In [58]:
import numpy as np
import pandas as pd
from pathlib import Path
import numpy as np
from sklearn.linear_model import LogisticRegression
import matplotlib.pyplot as plt
from sklearn.preprocessing import StandardScaler, LabelEncoder
from sklearn.ensemble import RandomForestClassifier
from sklearn.model_selection import RandomizedSearchCV
from sklearn.model_selection import GridSearchCV

In [2]:
train_df = pd.read_csv(Path('Resources/2019loans.csv'))
test_df = pd.read_csv(Path('Resources/2020Q1loans.csv'))

## Initial Predictions
There are several considerations regarding the data.  It is an inbalanced data set with over 10 features, which theoretically would be handled best by Random Forest Classifier.  However, a quick, informed decision is usually desirable in a financial setting, which is a strong point of Logistic Regression.

---

Based on these, I predict that random forest will provide the best results because of the size of the data set and number of features, which would be too noisy for logitic regression.

In [27]:
# Convert categorical data to numeric and separate target feature for training data
X_train = train_df.drop('loan_status', axis=1)

X_train_dummies = pd.get_dummies(X_train)


In [28]:
# Convert categorical data to numeric and separate target feature for testing data
X_test = test_df.drop('loan_status', axis=1)

X_test_dummies = pd.get_dummies(X_test)


In [29]:
y_label_train = LabelEncoder().fit_transform(train_df['loan_status'])

y_label_test = LabelEncoder().fit_transform(test_df['loan_status'])

In [31]:
# add missing dummy variables to testing set
for col in X_train_dummies.columns:
    if col not in X_test_dummies.columns:
        X_test_dummies[col]=0

In [71]:
# Train the Logistic Regression model on the unscaled data and print the model score
clf_logistic  = LogisticRegression(solver='sag', max_iter=1000).fit(X_train_dummies, y_label_train) 

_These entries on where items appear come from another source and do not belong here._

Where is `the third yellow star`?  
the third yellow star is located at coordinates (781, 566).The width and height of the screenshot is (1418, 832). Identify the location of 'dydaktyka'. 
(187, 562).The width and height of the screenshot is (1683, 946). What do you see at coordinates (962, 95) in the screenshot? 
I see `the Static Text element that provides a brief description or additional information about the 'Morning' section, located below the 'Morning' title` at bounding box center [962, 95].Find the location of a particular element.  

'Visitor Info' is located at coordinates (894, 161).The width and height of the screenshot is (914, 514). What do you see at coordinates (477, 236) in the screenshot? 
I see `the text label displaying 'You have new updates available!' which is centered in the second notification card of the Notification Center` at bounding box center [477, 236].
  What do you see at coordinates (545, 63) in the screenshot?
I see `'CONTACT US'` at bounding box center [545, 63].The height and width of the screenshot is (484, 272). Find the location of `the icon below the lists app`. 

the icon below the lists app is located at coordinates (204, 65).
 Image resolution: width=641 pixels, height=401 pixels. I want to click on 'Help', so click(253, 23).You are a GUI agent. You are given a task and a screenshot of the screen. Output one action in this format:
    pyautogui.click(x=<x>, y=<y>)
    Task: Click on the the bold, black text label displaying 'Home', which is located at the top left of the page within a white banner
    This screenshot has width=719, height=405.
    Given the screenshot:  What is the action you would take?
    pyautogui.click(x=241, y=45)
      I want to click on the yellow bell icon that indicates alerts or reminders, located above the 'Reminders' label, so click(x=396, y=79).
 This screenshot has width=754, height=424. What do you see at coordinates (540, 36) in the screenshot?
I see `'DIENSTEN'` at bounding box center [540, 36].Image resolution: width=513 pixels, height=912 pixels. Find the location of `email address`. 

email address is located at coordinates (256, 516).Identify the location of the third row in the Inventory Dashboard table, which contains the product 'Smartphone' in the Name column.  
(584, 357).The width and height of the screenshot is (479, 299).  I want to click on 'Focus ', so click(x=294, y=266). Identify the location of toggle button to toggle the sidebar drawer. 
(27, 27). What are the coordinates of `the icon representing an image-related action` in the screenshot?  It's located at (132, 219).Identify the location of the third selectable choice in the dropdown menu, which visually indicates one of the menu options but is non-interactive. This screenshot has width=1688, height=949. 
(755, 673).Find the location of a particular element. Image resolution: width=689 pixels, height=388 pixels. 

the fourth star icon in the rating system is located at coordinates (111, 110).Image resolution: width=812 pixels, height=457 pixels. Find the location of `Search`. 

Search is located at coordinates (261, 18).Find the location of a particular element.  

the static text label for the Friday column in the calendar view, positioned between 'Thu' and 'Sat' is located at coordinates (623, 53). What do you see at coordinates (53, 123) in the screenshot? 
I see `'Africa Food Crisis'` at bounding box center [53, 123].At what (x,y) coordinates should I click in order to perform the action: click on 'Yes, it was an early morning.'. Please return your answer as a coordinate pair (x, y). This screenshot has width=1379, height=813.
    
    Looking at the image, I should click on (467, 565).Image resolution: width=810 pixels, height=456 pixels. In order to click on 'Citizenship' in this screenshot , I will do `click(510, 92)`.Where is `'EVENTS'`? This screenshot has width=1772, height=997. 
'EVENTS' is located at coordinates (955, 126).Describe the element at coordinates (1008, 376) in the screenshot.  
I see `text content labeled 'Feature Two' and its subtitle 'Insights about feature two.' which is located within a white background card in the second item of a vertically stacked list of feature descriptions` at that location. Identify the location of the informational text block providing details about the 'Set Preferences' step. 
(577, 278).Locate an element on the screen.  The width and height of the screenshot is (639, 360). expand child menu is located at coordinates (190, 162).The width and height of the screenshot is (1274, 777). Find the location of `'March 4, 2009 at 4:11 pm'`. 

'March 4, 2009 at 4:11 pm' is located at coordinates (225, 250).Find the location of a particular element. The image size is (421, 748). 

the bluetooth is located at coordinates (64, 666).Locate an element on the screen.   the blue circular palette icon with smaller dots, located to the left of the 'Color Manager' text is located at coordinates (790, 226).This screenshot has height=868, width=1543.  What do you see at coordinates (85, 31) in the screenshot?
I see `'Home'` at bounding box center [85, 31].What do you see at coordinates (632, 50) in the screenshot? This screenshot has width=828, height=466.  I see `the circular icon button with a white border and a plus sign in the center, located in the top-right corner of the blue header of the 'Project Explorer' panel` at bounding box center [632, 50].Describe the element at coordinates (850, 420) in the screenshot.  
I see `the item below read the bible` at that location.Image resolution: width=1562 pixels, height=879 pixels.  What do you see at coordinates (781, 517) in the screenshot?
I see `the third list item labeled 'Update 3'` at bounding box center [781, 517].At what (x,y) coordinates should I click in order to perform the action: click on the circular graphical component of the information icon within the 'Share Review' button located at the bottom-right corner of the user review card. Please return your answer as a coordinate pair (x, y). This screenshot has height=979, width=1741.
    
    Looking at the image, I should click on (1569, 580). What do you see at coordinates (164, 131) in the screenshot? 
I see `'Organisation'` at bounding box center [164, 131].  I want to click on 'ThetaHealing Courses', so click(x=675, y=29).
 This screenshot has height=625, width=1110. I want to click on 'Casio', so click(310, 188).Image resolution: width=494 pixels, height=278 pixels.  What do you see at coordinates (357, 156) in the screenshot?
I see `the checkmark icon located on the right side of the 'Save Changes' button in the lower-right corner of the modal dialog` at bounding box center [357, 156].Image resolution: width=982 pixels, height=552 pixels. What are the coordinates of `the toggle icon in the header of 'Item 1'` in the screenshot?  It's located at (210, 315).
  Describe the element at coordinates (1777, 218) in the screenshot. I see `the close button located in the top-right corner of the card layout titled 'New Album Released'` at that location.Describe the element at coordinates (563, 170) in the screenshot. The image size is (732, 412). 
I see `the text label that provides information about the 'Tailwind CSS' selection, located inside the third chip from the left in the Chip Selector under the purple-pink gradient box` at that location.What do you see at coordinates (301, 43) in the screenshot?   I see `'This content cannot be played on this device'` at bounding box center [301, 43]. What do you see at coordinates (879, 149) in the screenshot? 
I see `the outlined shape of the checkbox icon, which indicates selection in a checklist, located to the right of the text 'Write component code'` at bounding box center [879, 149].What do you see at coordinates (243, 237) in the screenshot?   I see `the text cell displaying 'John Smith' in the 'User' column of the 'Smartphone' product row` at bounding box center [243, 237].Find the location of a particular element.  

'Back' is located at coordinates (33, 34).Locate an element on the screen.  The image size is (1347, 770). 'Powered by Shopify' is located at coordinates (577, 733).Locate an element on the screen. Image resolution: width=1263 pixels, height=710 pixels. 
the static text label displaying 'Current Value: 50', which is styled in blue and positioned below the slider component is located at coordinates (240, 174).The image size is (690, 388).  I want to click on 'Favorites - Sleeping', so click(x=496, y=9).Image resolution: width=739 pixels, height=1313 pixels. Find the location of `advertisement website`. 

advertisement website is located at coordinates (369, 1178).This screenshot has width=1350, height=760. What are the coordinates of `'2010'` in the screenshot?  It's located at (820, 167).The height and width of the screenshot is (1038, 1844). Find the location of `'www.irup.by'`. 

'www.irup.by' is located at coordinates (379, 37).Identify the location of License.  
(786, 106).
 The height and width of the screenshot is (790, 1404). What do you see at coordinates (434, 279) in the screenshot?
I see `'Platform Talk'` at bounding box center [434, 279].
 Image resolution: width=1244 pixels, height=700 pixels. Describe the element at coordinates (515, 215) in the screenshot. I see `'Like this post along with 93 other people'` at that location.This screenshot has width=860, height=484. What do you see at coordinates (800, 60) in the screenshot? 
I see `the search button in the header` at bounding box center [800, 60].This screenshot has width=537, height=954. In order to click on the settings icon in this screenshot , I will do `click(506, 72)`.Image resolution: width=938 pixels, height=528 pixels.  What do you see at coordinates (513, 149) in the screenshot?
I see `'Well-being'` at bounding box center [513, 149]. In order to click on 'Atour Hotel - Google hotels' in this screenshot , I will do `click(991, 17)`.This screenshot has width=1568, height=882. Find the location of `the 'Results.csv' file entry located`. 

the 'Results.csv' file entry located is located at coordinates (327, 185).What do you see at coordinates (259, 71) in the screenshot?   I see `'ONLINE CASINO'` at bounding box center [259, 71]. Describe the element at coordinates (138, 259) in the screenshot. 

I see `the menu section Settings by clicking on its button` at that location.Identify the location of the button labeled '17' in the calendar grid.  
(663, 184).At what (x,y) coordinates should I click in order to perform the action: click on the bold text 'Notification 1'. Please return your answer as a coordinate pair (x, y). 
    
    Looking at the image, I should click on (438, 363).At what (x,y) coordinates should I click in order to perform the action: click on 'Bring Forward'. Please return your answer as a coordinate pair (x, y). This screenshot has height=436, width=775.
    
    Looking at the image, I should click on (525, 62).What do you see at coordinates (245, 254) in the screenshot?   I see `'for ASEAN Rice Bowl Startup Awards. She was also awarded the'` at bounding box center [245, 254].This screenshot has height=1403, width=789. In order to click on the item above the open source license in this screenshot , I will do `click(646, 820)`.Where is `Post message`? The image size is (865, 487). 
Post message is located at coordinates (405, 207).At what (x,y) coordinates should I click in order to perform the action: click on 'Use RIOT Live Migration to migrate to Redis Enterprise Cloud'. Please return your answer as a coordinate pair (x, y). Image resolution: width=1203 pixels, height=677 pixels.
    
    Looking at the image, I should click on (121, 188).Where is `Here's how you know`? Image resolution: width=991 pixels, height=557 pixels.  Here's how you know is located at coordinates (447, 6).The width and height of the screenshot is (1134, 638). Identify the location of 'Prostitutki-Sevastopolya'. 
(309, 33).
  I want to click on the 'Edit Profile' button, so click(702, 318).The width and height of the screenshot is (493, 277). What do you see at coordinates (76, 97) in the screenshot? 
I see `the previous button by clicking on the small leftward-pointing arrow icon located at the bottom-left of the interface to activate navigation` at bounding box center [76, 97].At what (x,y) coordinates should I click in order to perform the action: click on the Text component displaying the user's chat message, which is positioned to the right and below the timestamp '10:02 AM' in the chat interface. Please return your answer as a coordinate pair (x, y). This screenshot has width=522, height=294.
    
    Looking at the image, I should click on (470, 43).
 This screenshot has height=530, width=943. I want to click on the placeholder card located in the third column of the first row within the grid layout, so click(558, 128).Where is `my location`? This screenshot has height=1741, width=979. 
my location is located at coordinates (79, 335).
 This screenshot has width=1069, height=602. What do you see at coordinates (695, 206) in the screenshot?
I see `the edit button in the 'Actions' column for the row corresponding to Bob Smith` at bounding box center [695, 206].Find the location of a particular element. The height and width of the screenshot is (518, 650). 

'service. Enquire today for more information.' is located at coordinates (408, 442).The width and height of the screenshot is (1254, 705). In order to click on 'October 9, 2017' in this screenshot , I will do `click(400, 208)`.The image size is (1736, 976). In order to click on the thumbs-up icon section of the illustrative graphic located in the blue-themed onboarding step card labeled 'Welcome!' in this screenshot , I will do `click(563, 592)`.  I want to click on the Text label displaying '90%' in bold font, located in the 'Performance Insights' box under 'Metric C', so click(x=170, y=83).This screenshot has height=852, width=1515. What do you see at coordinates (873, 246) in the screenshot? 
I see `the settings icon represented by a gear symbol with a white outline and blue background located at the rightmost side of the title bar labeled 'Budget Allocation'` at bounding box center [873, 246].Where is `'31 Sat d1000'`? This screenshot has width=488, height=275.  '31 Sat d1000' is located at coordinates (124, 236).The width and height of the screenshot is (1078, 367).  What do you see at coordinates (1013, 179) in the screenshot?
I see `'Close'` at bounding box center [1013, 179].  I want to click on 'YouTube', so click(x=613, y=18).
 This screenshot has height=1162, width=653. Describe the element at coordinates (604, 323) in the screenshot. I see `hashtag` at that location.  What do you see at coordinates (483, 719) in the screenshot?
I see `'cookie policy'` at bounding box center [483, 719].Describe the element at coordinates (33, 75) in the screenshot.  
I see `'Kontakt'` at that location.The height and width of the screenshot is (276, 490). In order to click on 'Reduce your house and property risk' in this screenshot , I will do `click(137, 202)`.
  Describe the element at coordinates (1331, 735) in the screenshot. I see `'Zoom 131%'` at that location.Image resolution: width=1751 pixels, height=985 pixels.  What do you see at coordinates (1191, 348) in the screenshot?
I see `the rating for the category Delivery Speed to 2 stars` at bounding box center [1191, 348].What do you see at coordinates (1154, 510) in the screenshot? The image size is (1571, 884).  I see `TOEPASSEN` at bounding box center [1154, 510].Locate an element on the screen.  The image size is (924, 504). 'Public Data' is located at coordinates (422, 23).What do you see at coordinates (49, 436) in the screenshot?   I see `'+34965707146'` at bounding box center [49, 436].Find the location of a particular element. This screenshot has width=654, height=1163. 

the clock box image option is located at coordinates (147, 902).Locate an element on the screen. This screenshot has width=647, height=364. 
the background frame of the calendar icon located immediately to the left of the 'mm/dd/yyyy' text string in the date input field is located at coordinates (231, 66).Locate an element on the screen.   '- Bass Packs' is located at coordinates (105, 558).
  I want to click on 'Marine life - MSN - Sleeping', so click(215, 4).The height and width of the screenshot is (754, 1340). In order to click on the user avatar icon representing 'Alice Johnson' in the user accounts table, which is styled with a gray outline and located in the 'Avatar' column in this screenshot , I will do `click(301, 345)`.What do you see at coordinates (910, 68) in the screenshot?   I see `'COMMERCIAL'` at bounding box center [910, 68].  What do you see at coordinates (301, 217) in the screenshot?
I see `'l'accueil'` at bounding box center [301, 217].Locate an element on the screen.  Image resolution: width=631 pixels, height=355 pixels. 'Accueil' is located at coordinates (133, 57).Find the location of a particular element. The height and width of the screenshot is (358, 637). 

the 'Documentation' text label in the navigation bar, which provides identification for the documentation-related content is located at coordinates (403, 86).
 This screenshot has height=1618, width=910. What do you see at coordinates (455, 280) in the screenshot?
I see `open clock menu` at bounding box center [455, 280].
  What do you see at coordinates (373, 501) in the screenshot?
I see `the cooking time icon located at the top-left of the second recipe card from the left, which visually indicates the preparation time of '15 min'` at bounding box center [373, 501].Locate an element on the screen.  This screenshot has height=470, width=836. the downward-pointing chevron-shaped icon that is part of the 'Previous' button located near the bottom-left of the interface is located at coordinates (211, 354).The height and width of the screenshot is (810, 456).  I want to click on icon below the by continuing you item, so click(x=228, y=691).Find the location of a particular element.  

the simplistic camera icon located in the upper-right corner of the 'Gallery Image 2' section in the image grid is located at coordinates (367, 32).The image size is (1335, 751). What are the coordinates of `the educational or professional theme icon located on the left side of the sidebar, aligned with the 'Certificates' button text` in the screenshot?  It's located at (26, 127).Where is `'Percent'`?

print(f"LR (unscaled) Training Data Score: {clf_logistic.score(X_train_dummies, y_label_train)}")
print(f"LR (unscaled) Testing Data Score: {clf_logistic.score(X_test_dummies, y_label_test)}");

LR (unscaled) Training Data Score: 0.6286535303776684
LR (unscaled) Testing Data Score: 0.5325393449595917




In [61]:
# Get best parameters for Forest Classifier
rfc = RandomForestClassifier(n_jobs=-1,max_features= 'sqrt' ,n_estimators=50, oob_score = True) 

param_grid = { 
    'n_estimators': [200, 700],
    'max_features': ['auto', 'sqrt', 'log2']
}

CV_rfc = GridSearchCV(estimator=rfc, param_grid=param_grid, cv= 5)
CV_rfc.fit(X_train_dummies, y_label_train)
print (CV_rfc.best_params_)

{'max_features': 'log2', 'n_estimators': 700}


In [72]:
# Train a Random Forest Classifier model and print the model score
clf_forest = RandomForestClassifier(random_state=100, n_estimators=700, max_features= 'log2' ).fit(X_train_dummies, y_label_train)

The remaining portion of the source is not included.